My Man Keeps Getting Into Trouble. Should I End The Relationship Or Keep Trying?
by Jesse
(bentonville,ar)
I'm about to be 22 in 2 days and i am in a relationship and not sure what i feel or think i should do.
My fiance and i have been together for 4yrs. and we have 2 kids together. Ever since i met him he was getting himself in trouble and it didn't fase me at first. i just thought o yeah he is a bad boy.
well after we had our fist son he said he was going to change and get his life straight and take care of us and yada yada yada.
Well he ended up getting into trouble and not being around for our son's first birthday he was gone for 4 months.
He got out and same thing he said he was going change and do good. We ended up having another son. Things were going good for almost the whole year and then he started drinking and got into trouble again.
i said i had enough and went as far as to move 650miles way. He was gone for 6 months and missed our second son's first birthday. he was talking and i said ok maybe we can work this out.
I went to see him then brought him home with me, and then he got in trouble again.
I have been trying so hard to stay together and make things work and hoping maybe he will change, but now it seems he's not going to.
I just don't know what to do. i hate him when he is around but miss him when he is away.
The hardest thing is that he keeps playing the kid card, saying we can work this out, we have 2 boys and we need to be together to take care of them. My head is spinning and i just need some help.
Reply By Samson, True Love Advisor
Whether you stay together or breakup is your choice.

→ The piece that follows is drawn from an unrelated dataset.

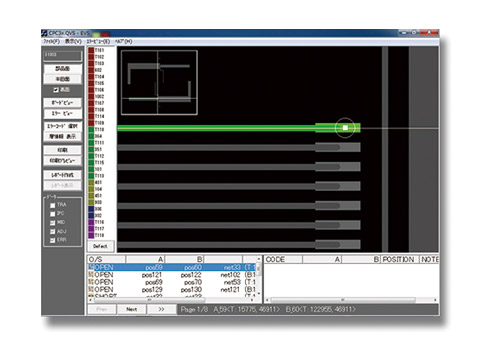The height and width of the screenshot is (360, 480).
Task: Select the green swatch next to T110
Action: [91, 129]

The question is: what do you want out of life? Are your goals aligned with his? Are you compatible?
You seem to be pulling in one direction while he is pulling in the other.
Yes, you have two kids together and they need you both. But is he willing to put in the effort? Has he accepted counselling?
Obviously, you love him. That is why you are trying to make it work. And it can work if he commits to making the required changes.
My advice?
Discuss this again as a family. And insist that he accepts therapy because he needs support to get over his bad habits.
Another great help is the bible. Get him to accept a bible study. The bible has had great transforming power on people who read and apply it.
There is a Christian group called Jehovah's Witnesses. Many people who have had bible education through this organization have made huge changes.
For example, alcoholics have broken free from addiction to alcohol, smokers have kicked the habit, violent gangsters have become peaceable people and people of all sorts have made dramatic changes by studying the bible with Jehovah's witnesses.
You can encourage your husband to take that route too.
When is enough enough? How long should you keep trying?
It's up to you.
If he commits to change by adopting the options above, most likely you won't need to breakup. And your efforts will pay off.
However, if he refuses to commit to change by taking concrete actions, then you may have to decide what's best for you and your kids.